Comme indiqué ci-dessus, la mise en demeure de l’entreprise, dont le plan de vigilance serait inexistant, incomplet ou non-conforme, est une condition préalable à la saisine du juge.
Dans l’affaire TotalEnergies, le tribunal a considéré que cette condition n’était pas remplie et a déclaré irrecevables les demandes formées par les associations demanderesses. Plus précisément, il a jugé que les griefs et demandes exposés dans la mise en demeure étaient substantiellement différents des demandes et griefs formés au jour des débats devant le juge des référés.
La fin de non-recevoir invoquée sur ce point amènent à s’interroger sur la nature de l’obligation d’établir un plan de vigilance et sur les conditions relatives au contenu de la mise en demeure.

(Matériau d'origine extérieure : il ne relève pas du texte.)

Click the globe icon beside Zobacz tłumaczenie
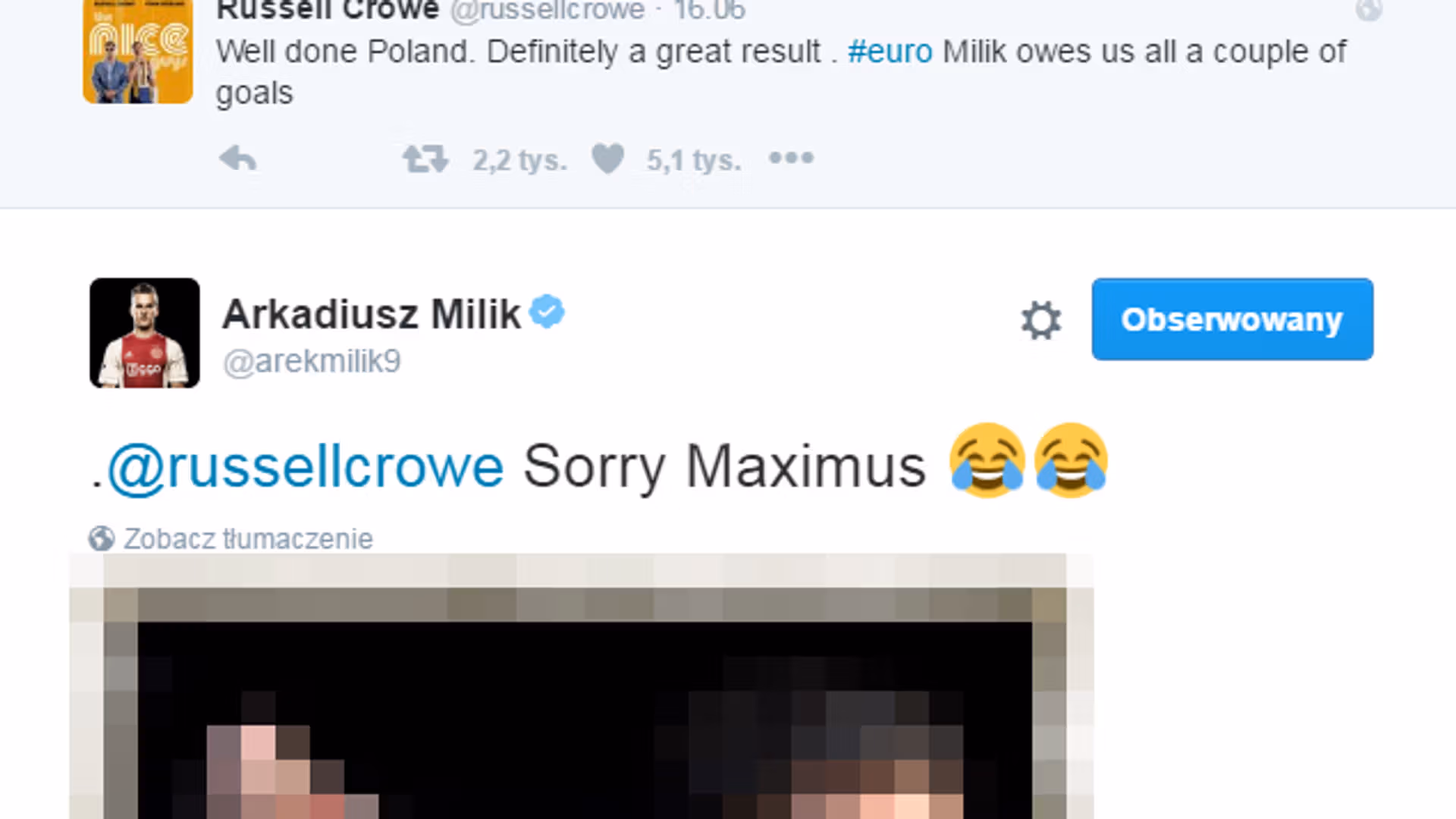This screenshot has height=819, width=1456. tap(102, 538)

En effet, la mise en demeure des associations demanderesses, en date du 24 juin 2019, faisait référence au plan de vigilance établi par TotalEnergies pour l’année 2018 qui avait été publié le 20 mars 2019. Au soutien de l’irrecevabilité, TotalEnergies avançait que ce plan avait par la suite « disparu » et que trois plans successifs avaient été publiés pour les années suivantes. Ainsi, alors que l’action avait été engagée par assignation du 29 octobre 2019 sur la base des griefs exposés dans la mise en demeure concernant le plan en vigueur à cette date, les demandes des associations au jour des débats visaient le plan pour l’année 2021.
Sur ce point, l’argument des associations, tel que rappelé par les jugements, consistait à soutenir que « le litige portait sur le respect par TotalEnergies de ses obligations en matière de vigilance, et non pas, spécifiquement, sur les plans de vigilance qui ne sont que les supports par lesquels elle doit rendre compte des diligences effectuées ». Elles avançaient également le risque de priver la loi de toute sa portée si des mises en demeure devaient être réitérées à chaque nouveau plan.

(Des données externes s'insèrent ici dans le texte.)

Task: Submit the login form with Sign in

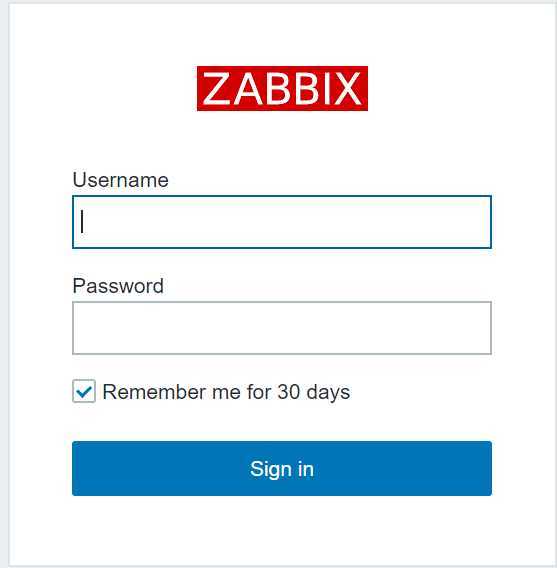Action: point(282,468)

On perçoit en effet les difficultés à mettre en œuvre l’action en justice prévue par le texte, si une identité stricte est requise entre les demandes formulées dans la mise en demeure et celles présentées devant le juge.
Le plan de vigilance devant être inclus dans le rapport de gestion de l’entreprise présenté à l’assemblée générale annuelle, il a vocation à être adapté ou modifié chaque année. Cela participe de l’essence même du devoir de vigilance, qui demande à l’entreprise de réévaluer régulièrement, au regard des circonstances les plus actuelles, les risques liés à son activité et les mesures permettant de les limiter.
Doit-on pour autant considérer qu’il s’agit de plans distincts et successifs, et qu’un nouveau plan de vigilance est établi chaque année, en remplacement du précédent ? Si c’est le cas, compte tenu du temps nécessaire pour analyser le plan et préparer une mise en demeure, du délai de 3 mois avant d’intenter une action en justice, ainsi que de la durée des procédures, le plan visé par la mise en demeure ne sera très probablement plus celui en vigueur au jour des débats et l’irrecevabilité sera donc presque systématiquement encourue.